> _Exercise directions_: Take the line that contains "Where should I click to: Click the Maximum" and each one after it through the last line below, and retype them exactly. Leave out the pictures.

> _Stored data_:
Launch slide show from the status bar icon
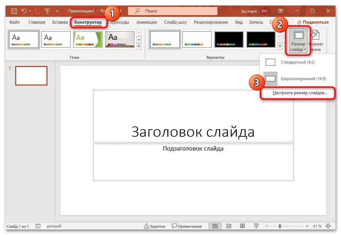The height and width of the screenshot is (235, 341). (x=256, y=226)
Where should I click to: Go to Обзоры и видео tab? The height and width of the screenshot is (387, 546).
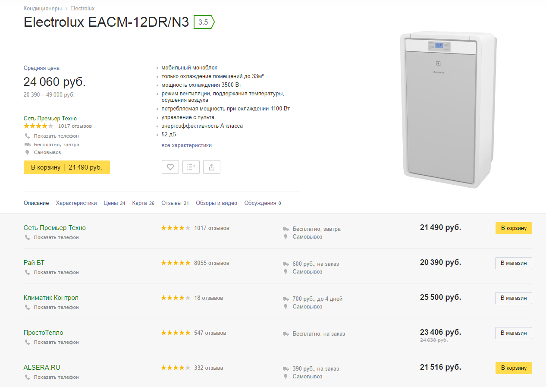(x=217, y=203)
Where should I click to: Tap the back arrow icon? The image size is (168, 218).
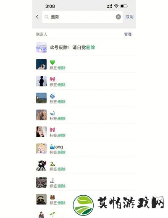coord(37,17)
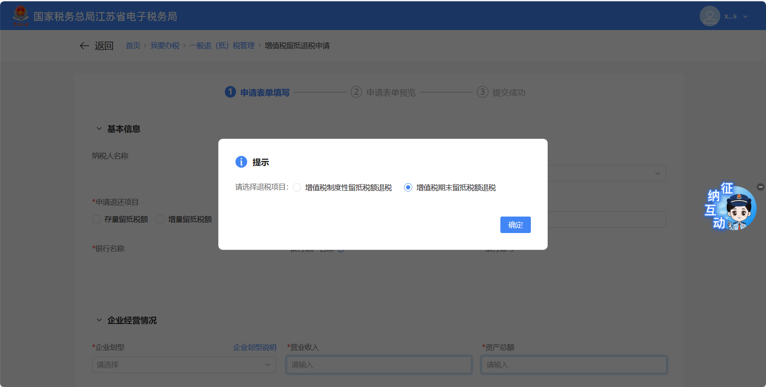Click step 1 circle 申请表单填写
Viewport: 766px width, 387px height.
pyautogui.click(x=230, y=92)
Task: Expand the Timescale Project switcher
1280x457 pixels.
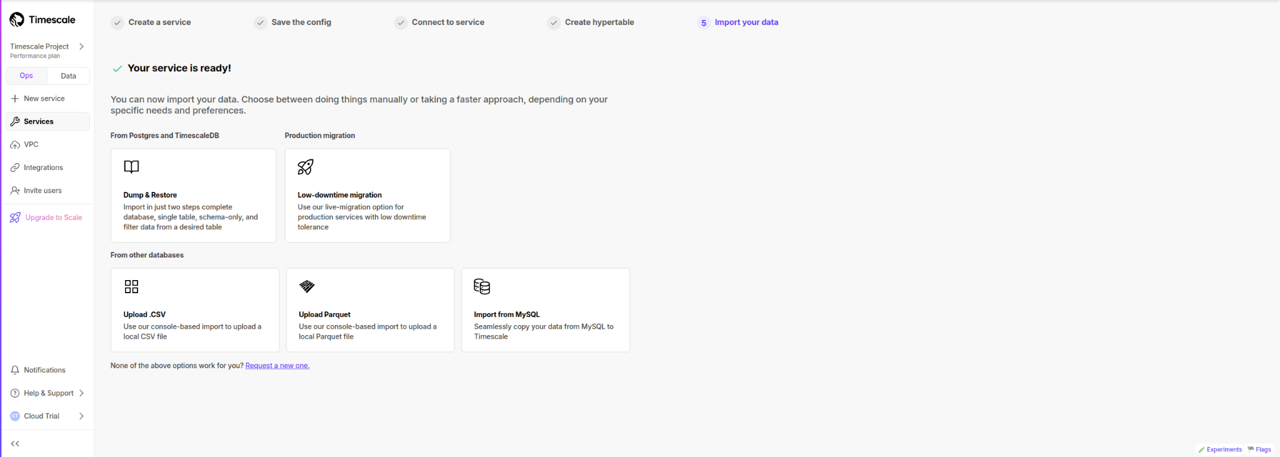Action: 81,46
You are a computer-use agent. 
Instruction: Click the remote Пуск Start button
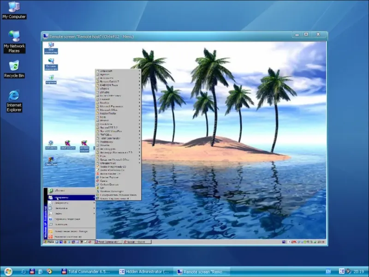49,242
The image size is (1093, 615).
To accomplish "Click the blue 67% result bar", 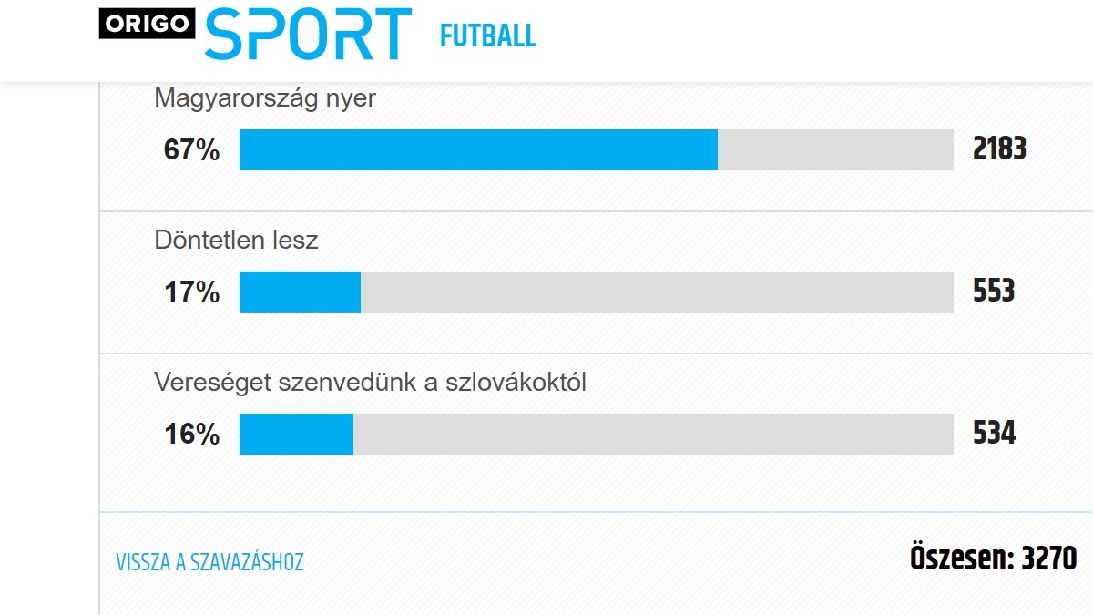I will coord(478,149).
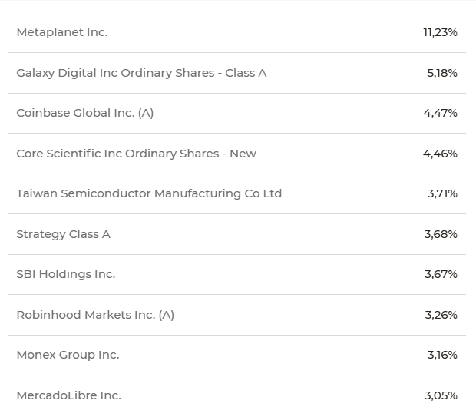The height and width of the screenshot is (420, 476).
Task: Select the Monex Group Inc. holding
Action: (x=68, y=355)
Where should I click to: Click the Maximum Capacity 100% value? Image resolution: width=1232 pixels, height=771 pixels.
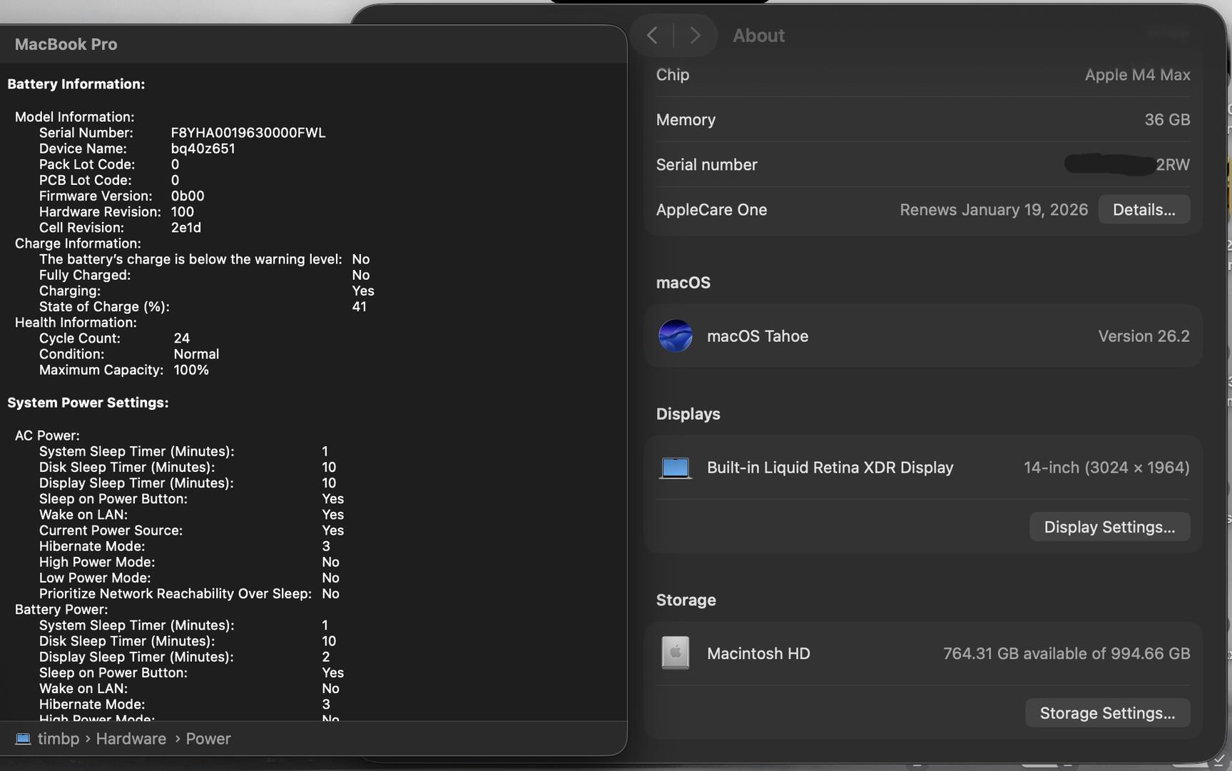pyautogui.click(x=191, y=370)
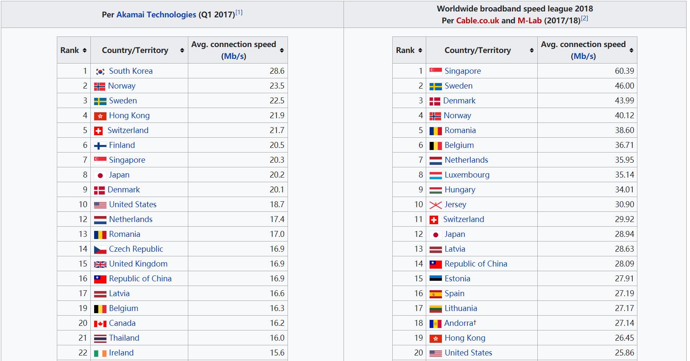Open the Luxembourg country link
The image size is (690, 361).
coord(467,175)
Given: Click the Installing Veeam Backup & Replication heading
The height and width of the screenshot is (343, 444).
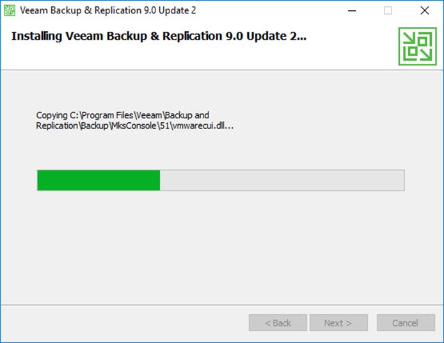Looking at the screenshot, I should click(159, 36).
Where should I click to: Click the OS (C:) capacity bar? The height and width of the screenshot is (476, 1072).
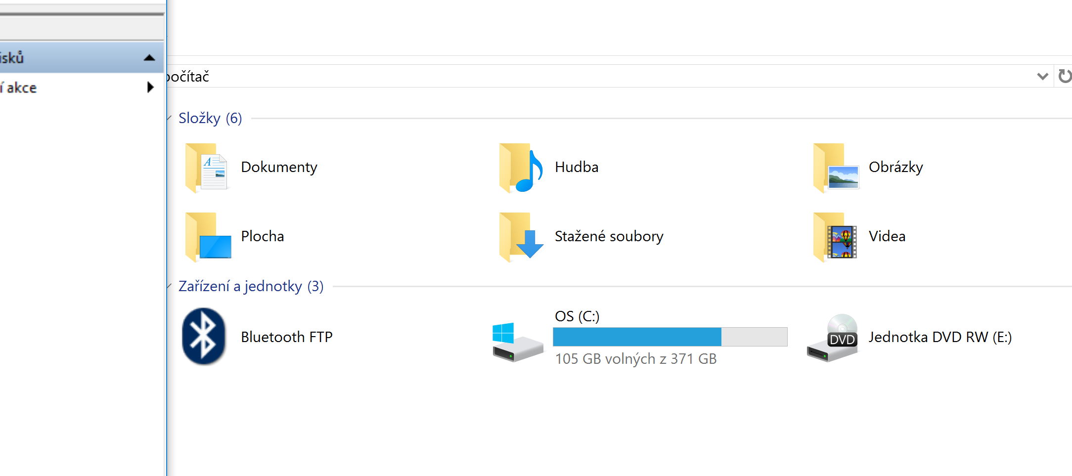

> _Solved exercise_:
Where should I click to: Click the Maximum Capacity 100% value? Image resolution: width=1232 pixels, height=771 pixels.
pyautogui.click(x=191, y=370)
Open the Luxembourg country link
The image size is (690, 361).
coord(467,175)
Given: Click the Installing Veeam Backup & Replication heading
The height and width of the screenshot is (343, 444).
Looking at the screenshot, I should click(159, 36).
Where should I click to: Click the OS (C:) capacity bar? The height and width of the screenshot is (476, 1072).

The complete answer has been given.